Just some links from the weekend

In case you missed it, in a lengthy and rhetoric-laden press statement Friday, the Hong Kong government…

…strongly condemned and firmly rejected the so-called “staff research report” recently published by the United States (US) Congressional-Executive Commission on China and the so-called “hearing” on the situation of Hong Kong, which again made slandering remarks and despicable threats against Hong Kong judges.

A ‘spokesman’ said…

“It is most despicable for the so-called ‘staff research report’ to name judges of the HKSAR specifically with a threat of imposing so-called ‘sanction’ on them.
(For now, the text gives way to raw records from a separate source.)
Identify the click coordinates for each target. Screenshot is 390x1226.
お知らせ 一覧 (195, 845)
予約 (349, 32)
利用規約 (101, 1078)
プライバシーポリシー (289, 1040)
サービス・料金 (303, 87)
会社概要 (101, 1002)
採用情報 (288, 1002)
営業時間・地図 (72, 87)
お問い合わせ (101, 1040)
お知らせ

The threat is a shameless, sinister and malicious attempt to put spiteful pressure on judges in the HKSAR… 

“…The politically motivated attempts by US politicians to undermine HKSAR’s due administration of justice by repeating a lie as if it were a truth simply reflects their ill intent and amounts to nothing more than an indecent act. Such attempts will only expose the politicians’ own weaknesses and faulty arguments and be doomed to fail.”

Several individuals are named, including Kevin Yam, who replies.

Following the demises of Zunzi and Transit Jam, HKFP’s main op-ed writer bows out

Nowadays, the government has its own facts and its own version of history. Any expression which does not actively subscribe to both is to be contested and condemned.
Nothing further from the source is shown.